Question

2 points
4. The energy stored in coil
carrying current is u. If
current is halved, then energy
stored in the coil will be
O (a) U/2
O (b) U/4
0 (c) 20
O (d) 4U​

Answer 1

Answer:.

If current is halved (I/2), then energy stored in the coil will be one fourth of energy stored in coil carrying I.

Therefore, option (b) is correct.

Explanation:

Suppose a current is applied coil of inductance L such that current through the coil grows from zero value to a maximum value I. Let at any instant of time, current through the inductor to be 'i' . A emf induced in the coil which opposes the flow of current  is :-

$E =-L\frac{di}{dt}$

Where di/dt is the rate change of current and L is inductance.

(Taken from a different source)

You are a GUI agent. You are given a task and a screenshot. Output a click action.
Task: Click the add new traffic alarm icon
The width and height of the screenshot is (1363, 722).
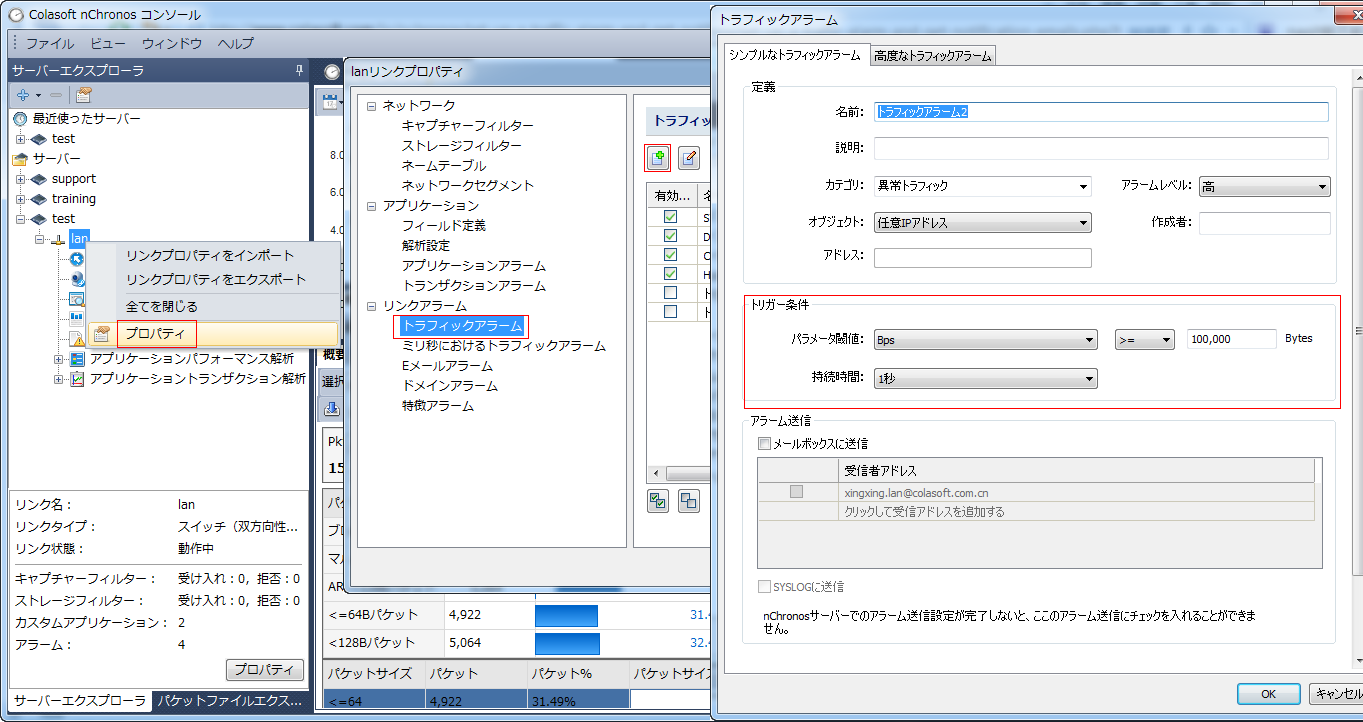657,157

The work done is :-  $dW = -Eidi$

$dW=-(-L\frac{di}{dt} )idt$

$dW=iLdi$

Integrating both sides:-

$\int\limits^W_0 {dW}=\int\limits^I_0 {iL} \, di$

$W=L\int\limits^I_0 {idi}$

$W=L[\frac{i^2}{2} ]^I_o$

$W=\frac{1}{2} LI^2$

The energy (U) stored in the coil when current , I is equal to:-

$U=\frac{1}{2}LI^2$                                                                  

When the current halved, the energy (U') stored in the coil:-

$U'=\frac{1}{2}L(\frac{I}{2} )^2$

$U'=\frac{1}{8}LI^2$                                                                  

$U'=\frac{1}{4}(\frac{1}{2}LI^2 )$

$U'=\frac{U}{4}$

Therefore, the energy stored (U') in the coil will be one fourth of U.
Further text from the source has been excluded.